Jewish Educational Leadership: How do you define spirituality?

Alan Brill: The word spirituality is recent, only as old as the 1970s and ’80s. Until the 19th-century, the word referred strictly to matters concerned with the ascetic practices in a monastery, and spiritual was contrasted with worldly. That usage disappeared in the 20th-century when it was used in the context of the transcendent realm or to indicate something uplifting, like spiritual art and spiritual poetry. In the 1980s that changed, and the word spiritual became a replacement for the word mystical. In the 1990s the word lost all clear boundaries—it began to mean a higher purpose, a sense of flow, the sublime, anything uplifting or meaningful. When people used to go to the Grand Canyon, they would describe their experience with the word sublime; in the 1990s they began to describe their experience as spiritual. If people get a good feeling when exercising or dancing, or even a daily discipline, or have a sense that their life has a purpose or meaning, enthusiasm, they use the word spiritual to describe it. People now talk about things like basketball, hiking, singing, or podcasting as spiritual activities—there are hundreds of examples of mundane things being called spiritual.

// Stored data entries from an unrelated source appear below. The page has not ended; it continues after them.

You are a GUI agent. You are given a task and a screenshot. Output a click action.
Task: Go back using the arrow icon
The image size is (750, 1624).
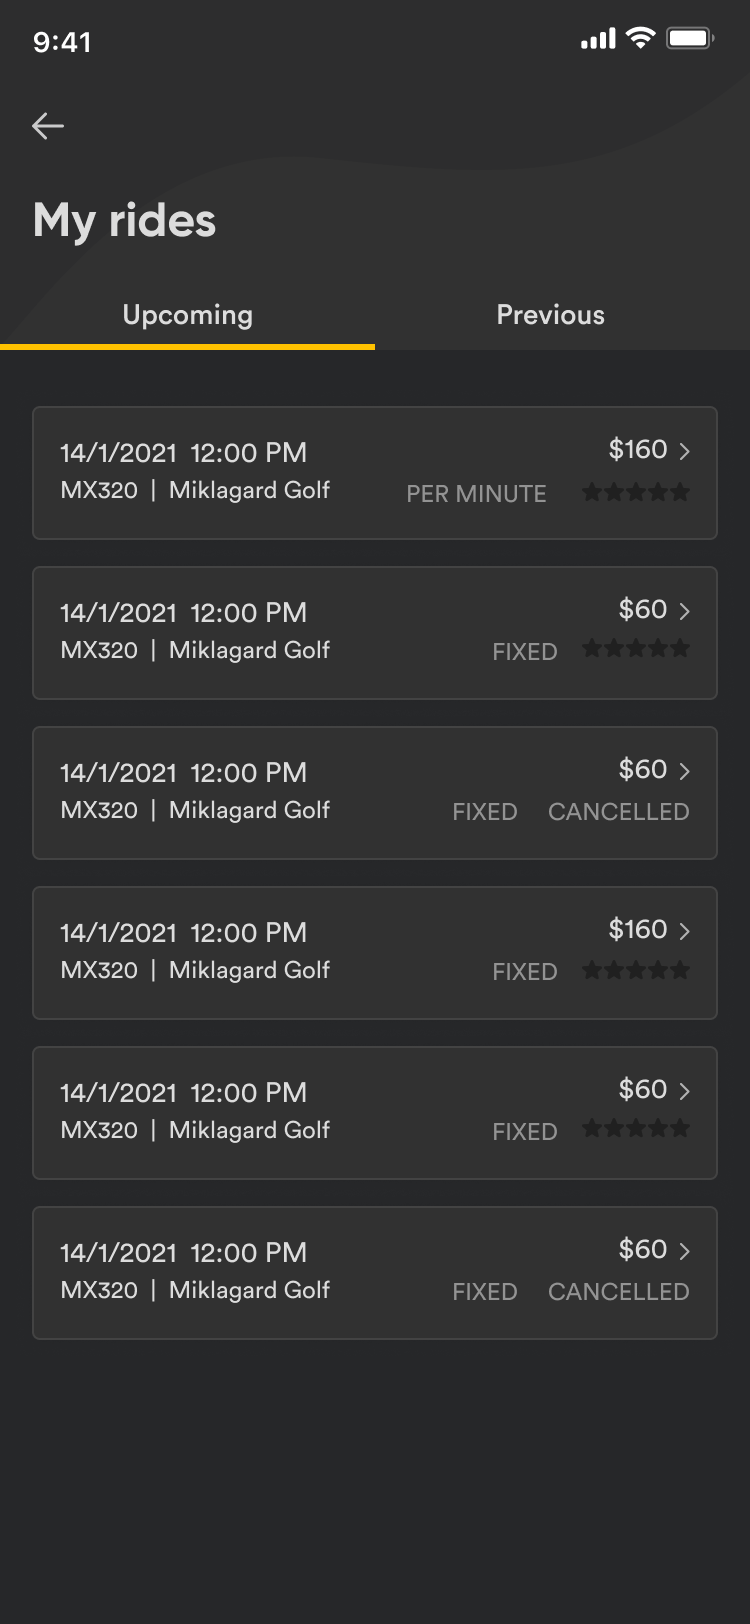click(x=48, y=126)
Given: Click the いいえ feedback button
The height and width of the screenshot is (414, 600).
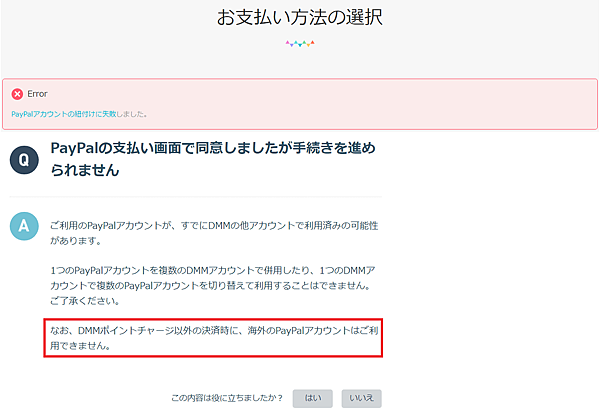Looking at the screenshot, I should [x=362, y=398].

I’m still a fossil, sticking with the original meaning of the word from the 1980s, in which spiritual would be anything that addresses the inner dimensions of a person, anything related to the spiritual core, and the deep center, dealing with the transcendental dimension, where you experience God, ultimate reality, deeper understanding. And the way you reach this core is through the development of the self through a journey. This concept of reaching a core or journey to the spiritual means that the focus is on prayer, spiritual direction, a map of the journey, and methods of achieving and deepening that spiritual core. So for me, it’s about getting to that inner core, reaching the Divine, and the methods for getting there.

Do you think that spirituality can be taught?

Let me start with a story. When I was on my Fulbright, teaching at Banaras Hindu University in India in a room filled with Buddhists and Hindu monks, I was teaching William James’ The Variety of Religious Experience in which he presents mysticism and spirituality as something we can achieve on our own. My class unanimously said: “That’s not true. You need a teacher, you need a guru, you need a path. You can’t just sit in your bedroom and become spiritual. You must know where you’re going; you need somebody to guide you. William James is just wrong about most spiritualities in the world, except for his variety.”

You know, even people who don’t usually consider themselves spiritual have moments that could be called spiritual moments in which they thought, “Wow, that was great.” It could be at a Shabbaton, or a great hike, or a feeling of something deeper, a cosmic consciousness, or whatever.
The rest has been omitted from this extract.